Cada año cuando llega Semana Santa, las calles se llenan de procesiones, las iglesias se abarrotan y las redes sociales se inundan de mensajes piadosos. Hay un fervor colectivo por «limpiar el alma», por cumplir con los rituales que, en teoría, nos acercan a Dios. Se come pescado en lugar de carne, se evita el alcohol durante un par de días, y se proclama un comportamiento ejemplar. Sin embargo, al mismo tiempo, se cometen abusos, se perpetúan violencias, se discrimina y se peca con una naturalidad alarmante.
El caso de Sara Millerey González, en Antioquia, Colombia, es un puñetazo al alma. Una mujer trans que transitaba por la calle y tuvo el “pecado” de decir “Dios los bendiga”. Esa fue su falta. Esa fue la razón (si es que se le puede llamar así) por la que un grupo de personas (aún sin identificar) decidió torturarla hasta fracturarle piernas y manos. Luego, como si no fuera suficiente, la arrojaron a una quebrada.
Y lo más escalofriante no fue la violencia en sí, que ya de por sí es monstruosa. Lo más atroz es lo que vino después: la gente grabó mientras Sara gritaba de dolor, mientras se movía con desesperación, alguien sacó un celular, no para pedir ayuda, no para socorrerla, solo para grabar, para tener el vídeo, para compartirlo, para hacerlo viral.
Eso no es solo un crimen, es un espejo, un reflejo nauseabundo de lo que somos. Una sociedad que ha perdido el alma, que convierte el sufrimiento ajeno en contenido. Ya no sentimos compasión; Sentimos curiosidad mórbida. Ya no nos duele el dolor del otro; nos entretiene y eso horroriza.
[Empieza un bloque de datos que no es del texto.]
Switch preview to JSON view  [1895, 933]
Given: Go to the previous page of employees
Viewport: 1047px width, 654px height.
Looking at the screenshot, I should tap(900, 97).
A Sara no solo la mataron, la quebraron por dentro y por fuera. Le quitaron la dignidad, la dejaron morir frente a una cámara, como si fuera parte de una película sangrienta. Pero no era una ficción, era de verdad y nadie hizo nada. Nadie gritó, nadie intervino, nadie se metió a la quebrada para protegerla. Pero en esta Semana Santa probablemente muchos de esos mismos testigos acudieron a misa, se persignaron, rezaron y “santificaron su alma”, porque para muchos todo se resume a «el que peca y reza, empata».
Jugamos a ser santos unos cuántos días, pero somos monstruos en el resto del calendario y lo peor es que lo sabemos, sabemos que estamos mal, que algo en nosotros se quebró hace rato. Pensamos que la pandemia nos iba a cambiar, que al perder amigos, familiares, trabajos y sueños, íbamos a renacer y ser mejores personas, pero no fue así. Nos convertimos en seres más crueles, más indiferentes, más egoístas y muchos más violentos.
Entonces, ¿Qué nos está pasando? ¿En qué momento dejamos de ser humanos?
Sara Millerey no murió sola, murió frente a nosotros y nosotros, como sociedad no hicimos nada. Esa es la verdadera tragedia, no solo su muerte, sino lo que esto significa en un país y en todo el mundo, la pasividad que mostramos frente al prójimo. Nuestro silencio y nuestra frialdad nos pinta de pies a cabeza.
Entonces… ¿Qué nos deja de lección esta Semana Santa?
No se trata de atacar la fe. La fe bien entendida puede ser una poderosa herramienta de transformación personal y social, pero lo que se vive durante la Semana Santa, en muchos casos, no es fe, sino espectáculo. Un desfile de buenas intenciones vacías, un teatro colectivo que no cambia absolutamente nada. Porque una sociedad que de verdad creyera en el mensaje de amor, justicia y compasión que predicó Jesús, no permitiría que miles de niños vivieran en la calle, que mujeres fueran asesinadas a diario o que las diferencias sexuales se castigaran con odio.
Toca despertar. Toca dejar de fingir. Toca dejar de “empatar” con rezos vacíos y empezar a vivir con coherencia. Toca denunciar, defender, amar. Toca cuestionar las estructuras de odio que toleramos. Toca volver a sentir. Toca volver a ser humanos.
Porque al final, el que peca y reza no empata…solo se engaña a sí mismo.